Recorded data:
##########
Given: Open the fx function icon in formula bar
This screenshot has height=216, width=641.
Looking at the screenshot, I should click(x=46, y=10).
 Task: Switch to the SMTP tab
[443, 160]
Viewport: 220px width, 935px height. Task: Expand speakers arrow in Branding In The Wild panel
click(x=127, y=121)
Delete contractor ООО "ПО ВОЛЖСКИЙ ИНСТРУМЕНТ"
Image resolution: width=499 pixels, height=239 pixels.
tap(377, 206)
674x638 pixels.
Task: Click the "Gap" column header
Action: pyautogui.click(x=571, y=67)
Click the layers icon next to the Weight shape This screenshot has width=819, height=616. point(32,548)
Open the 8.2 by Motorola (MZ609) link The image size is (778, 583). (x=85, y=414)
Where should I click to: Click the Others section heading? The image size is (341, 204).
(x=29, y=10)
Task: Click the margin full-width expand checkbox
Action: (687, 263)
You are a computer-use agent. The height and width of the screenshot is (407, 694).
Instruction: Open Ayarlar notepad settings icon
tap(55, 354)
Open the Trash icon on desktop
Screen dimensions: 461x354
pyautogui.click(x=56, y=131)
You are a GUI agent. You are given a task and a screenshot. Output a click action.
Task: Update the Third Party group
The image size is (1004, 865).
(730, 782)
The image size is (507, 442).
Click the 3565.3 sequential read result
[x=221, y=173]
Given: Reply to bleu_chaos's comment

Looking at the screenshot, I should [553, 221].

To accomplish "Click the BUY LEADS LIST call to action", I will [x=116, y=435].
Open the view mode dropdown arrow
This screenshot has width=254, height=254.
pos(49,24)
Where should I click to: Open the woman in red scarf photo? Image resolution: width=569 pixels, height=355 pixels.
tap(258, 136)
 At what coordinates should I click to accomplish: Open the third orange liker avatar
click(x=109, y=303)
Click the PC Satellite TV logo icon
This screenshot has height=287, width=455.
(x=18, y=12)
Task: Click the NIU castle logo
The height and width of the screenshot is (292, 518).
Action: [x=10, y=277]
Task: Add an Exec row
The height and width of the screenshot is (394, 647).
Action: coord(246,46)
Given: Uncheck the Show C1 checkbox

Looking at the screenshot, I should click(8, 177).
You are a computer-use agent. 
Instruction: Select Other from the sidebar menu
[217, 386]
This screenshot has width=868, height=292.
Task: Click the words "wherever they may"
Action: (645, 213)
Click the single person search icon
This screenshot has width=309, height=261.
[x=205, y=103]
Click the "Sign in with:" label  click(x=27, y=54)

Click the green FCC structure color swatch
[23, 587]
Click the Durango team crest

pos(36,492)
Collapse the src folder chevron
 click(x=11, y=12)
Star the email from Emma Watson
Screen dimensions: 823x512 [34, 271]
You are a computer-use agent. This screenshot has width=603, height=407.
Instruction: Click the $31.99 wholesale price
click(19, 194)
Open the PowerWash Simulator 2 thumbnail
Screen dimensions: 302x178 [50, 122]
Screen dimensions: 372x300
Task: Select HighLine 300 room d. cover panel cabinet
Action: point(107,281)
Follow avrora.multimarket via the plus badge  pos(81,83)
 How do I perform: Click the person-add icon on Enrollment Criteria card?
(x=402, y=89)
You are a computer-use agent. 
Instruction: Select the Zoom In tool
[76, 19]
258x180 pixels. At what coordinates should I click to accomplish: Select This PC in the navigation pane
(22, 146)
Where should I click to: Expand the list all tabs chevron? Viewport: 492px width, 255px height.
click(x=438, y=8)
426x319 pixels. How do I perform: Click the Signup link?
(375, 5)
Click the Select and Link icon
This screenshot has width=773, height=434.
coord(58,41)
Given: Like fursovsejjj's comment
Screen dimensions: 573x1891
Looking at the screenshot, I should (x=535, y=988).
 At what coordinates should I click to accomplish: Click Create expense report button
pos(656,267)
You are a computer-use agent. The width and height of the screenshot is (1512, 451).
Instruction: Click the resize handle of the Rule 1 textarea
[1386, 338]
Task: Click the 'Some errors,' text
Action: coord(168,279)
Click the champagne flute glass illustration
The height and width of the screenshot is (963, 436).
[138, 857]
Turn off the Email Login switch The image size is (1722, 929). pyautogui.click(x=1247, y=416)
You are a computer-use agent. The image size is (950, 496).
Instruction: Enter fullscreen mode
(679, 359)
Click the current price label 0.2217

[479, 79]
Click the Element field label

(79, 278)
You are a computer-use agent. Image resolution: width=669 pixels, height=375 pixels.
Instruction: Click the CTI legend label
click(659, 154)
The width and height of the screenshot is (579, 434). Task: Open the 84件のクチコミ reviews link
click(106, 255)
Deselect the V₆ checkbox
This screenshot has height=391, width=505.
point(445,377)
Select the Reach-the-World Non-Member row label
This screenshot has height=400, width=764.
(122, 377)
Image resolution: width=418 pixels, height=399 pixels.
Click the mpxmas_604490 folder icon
##########
- _Problem details_
Please give the full set of data again exactly.

- _Final answer_
Given: Open the fx function icon in formula bar
This screenshot has height=216, width=641.
Looking at the screenshot, I should click(x=46, y=10).
 Task: Switch to the SMTP tab
[443, 160]
Viewport: 220px width, 935px height. Task: Expand speakers arrow in Branding In The Wild panel
click(x=127, y=121)
Delete contractor ООО "ПО ВОЛЖСКИЙ ИНСТРУМЕНТ"
Image resolution: width=499 pixels, height=239 pixels.
tap(377, 206)
674x638 pixels.
Task: Click the "Gap" column header
Action: pyautogui.click(x=571, y=67)
Click the layers icon next to the Weight shape This screenshot has width=819, height=616. point(32,548)
Open the 8.2 by Motorola (MZ609) link The image size is (778, 583). (x=85, y=414)
Where should I click to: Click the Others section heading? The image size is (341, 204).
(x=29, y=10)
Task: Click the margin full-width expand checkbox
Action: (687, 263)
You are a computer-use agent. The height and width of the screenshot is (407, 694).
Instruction: Open Ayarlar notepad settings icon
tap(55, 354)
Open the Trash icon on desktop
Screen dimensions: 461x354
pyautogui.click(x=56, y=131)
You are a GUI agent. You are given a task and a screenshot. Output a click action.
Task: Update the Third Party group
The image size is (1004, 865).
(730, 782)
The image size is (507, 442).
Click the 3565.3 sequential read result
[x=221, y=173]
Given: Reply to bleu_chaos's comment

Looking at the screenshot, I should [553, 221].

To accomplish "Click the BUY LEADS LIST call to action", I will [x=116, y=435].
Open the view mode dropdown arrow
This screenshot has width=254, height=254.
pos(49,24)
Where should I click to: Open the woman in red scarf photo? Image resolution: width=569 pixels, height=355 pixels.
tap(258, 136)
 At what coordinates should I click to accomplish: Open the third orange liker avatar
click(x=109, y=303)
Click the PC Satellite TV logo icon
This screenshot has height=287, width=455.
(x=18, y=12)
Task: Click the NIU castle logo
The height and width of the screenshot is (292, 518).
Action: [x=10, y=277]
Task: Add an Exec row
The height and width of the screenshot is (394, 647).
Action: coord(246,46)
Given: Uncheck the Show C1 checkbox

Looking at the screenshot, I should click(8, 177).
You are a computer-use agent. 
Instruction: Select Other from the sidebar menu
[217, 386]
This screenshot has width=868, height=292.
Task: Click the words "wherever they may"
Action: (645, 213)
Click the single person search icon
This screenshot has width=309, height=261.
[x=205, y=103]
Click the "Sign in with:" label  click(x=27, y=54)

Click the green FCC structure color swatch
[23, 587]
Click the Durango team crest

pos(36,492)
Collapse the src folder chevron
 click(x=11, y=12)
Star the email from Emma Watson
Screen dimensions: 823x512 [34, 271]
You are a computer-use agent. This screenshot has width=603, height=407.
Instruction: Click the $31.99 wholesale price
click(19, 194)
Open the PowerWash Simulator 2 thumbnail
Screen dimensions: 302x178 [50, 122]
Screen dimensions: 372x300
Task: Select HighLine 300 room d. cover panel cabinet
Action: point(107,281)
Follow avrora.multimarket via the plus badge  pos(81,83)
 How do I perform: Click the person-add icon on Enrollment Criteria card?
(x=402, y=89)
You are a computer-use agent. 
Instruction: Select the Zoom In tool
[76, 19]
258x180 pixels. At what coordinates should I click to accomplish: Select This PC in the navigation pane
(22, 146)
Where should I click to: Expand the list all tabs chevron? Viewport: 492px width, 255px height.
click(x=438, y=8)
426x319 pixels. How do I perform: Click the Signup link?
(375, 5)
Click the Select and Link icon
This screenshot has width=773, height=434.
coord(58,41)
Given: Like fursovsejjj's comment
Screen dimensions: 573x1891
Looking at the screenshot, I should (x=535, y=988).
 At what coordinates should I click to accomplish: Click Create expense report button
pos(656,267)
You are a computer-use agent. The width and height of the screenshot is (1512, 451).
Instruction: Click the resize handle of the Rule 1 textarea
[1386, 338]
Task: Click the 'Some errors,' text
Action: coord(168,279)
Click the champagne flute glass illustration
The height and width of the screenshot is (963, 436).
[138, 857]
Turn off the Email Login switch The image size is (1722, 929). pyautogui.click(x=1247, y=416)
You are a computer-use agent. The image size is (950, 496).
Instruction: Enter fullscreen mode
(679, 359)
Click the current price label 0.2217

[479, 79]
Click the Element field label

(79, 278)
You are a computer-use agent. Image resolution: width=669 pixels, height=375 pixels.
Instruction: Click the CTI legend label
click(659, 154)
The width and height of the screenshot is (579, 434). Task: Open the 84件のクチコミ reviews link
click(106, 255)
Deselect the V₆ checkbox
This screenshot has height=391, width=505.
point(445,377)
Select the Reach-the-World Non-Member row label
This screenshot has height=400, width=764.
(122, 377)
Image resolution: width=418 pixels, height=399 pixels.
Click the mpxmas_604490 folder icon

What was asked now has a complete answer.